Consider this:
Find the tangent to the function $f$ at point $(2,f(2))$ where $f(2)=0$ and the function $f:(1,\infty)\to\mathbb{R}$ using the implicit equation:
$$xe^{xf(x)} = (x-2)^3 + e^{f(x)}+1.$$
Now I've found tried to find the $g'(x)$ and $h'(x)$.

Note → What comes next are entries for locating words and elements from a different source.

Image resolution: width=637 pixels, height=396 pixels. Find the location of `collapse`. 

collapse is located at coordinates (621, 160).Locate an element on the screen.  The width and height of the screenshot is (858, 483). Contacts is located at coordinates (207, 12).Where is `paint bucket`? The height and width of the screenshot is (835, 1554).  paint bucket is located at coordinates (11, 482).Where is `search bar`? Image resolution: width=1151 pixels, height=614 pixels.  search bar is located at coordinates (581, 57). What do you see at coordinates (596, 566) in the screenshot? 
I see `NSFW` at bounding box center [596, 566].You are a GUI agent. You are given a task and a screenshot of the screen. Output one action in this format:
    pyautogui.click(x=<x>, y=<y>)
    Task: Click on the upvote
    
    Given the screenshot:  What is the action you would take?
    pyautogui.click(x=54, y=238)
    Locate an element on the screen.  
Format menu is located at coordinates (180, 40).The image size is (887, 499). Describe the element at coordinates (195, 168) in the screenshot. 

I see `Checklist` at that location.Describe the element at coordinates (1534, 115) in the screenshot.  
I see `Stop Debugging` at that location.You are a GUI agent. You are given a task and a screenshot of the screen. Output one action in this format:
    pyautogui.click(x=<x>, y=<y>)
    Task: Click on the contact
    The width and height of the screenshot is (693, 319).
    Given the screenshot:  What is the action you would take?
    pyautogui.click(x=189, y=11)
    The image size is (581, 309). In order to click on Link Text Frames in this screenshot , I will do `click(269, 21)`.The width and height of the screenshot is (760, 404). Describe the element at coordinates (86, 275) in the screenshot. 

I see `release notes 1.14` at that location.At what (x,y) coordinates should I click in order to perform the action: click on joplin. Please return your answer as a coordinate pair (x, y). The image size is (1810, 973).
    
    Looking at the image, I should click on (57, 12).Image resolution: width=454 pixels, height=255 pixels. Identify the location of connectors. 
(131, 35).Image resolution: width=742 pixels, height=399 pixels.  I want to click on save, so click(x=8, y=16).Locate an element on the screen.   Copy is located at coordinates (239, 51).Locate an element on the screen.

$$g(x) = xe^{xf(x)} \implies g'(x) = e^{xf(x)} + xe^{xf(x)'} * f(x)';$$ $$f(x) = (x-2)^3 + e^{f(x)} +1 \implies h'(x) = 3(x-2)^2 + e^{f(x)'}. $$
Now I am not sure if I derived correctly, and if not please let me know. But the other important thing is I'm not sure what to do next? Am I supposed to input $2$ into $f(x)$ to "simplify". A tip would be great.
Thanks!
You're wrong in a couple of points:
$\frac{d}{dx}xe^{xf(x)}=e^{xf(x)}+ x\bigg(e^{xf(x)}\cdot \big(xf'(x)+f(x)\big)\bigg)=$
$\frac{d}{dx}\bigg((x-2)^3+e^{f(x)}+1\bigg)=3(x-2)^2+e^{f(x)}\cdot f'(x)$
So finally we can compute the derivative: (Just factorize $f'(x)$ out of both sides of the equality) $$f'(x)=\frac{e^{xf(x)}\big(xf(x)+x+1\big)-3(x-2)^2}{(1-x^2)e^{f(x)}}$$
Now because $f(2)=0$, clearly $f'(2)=\frac{3}{-3}=-1.$ So the slope of the tangent line is $-1$ and it also passes the point $(2,0)$ so the equation of the tangent line is: $y=2-x$ and the problem is solved.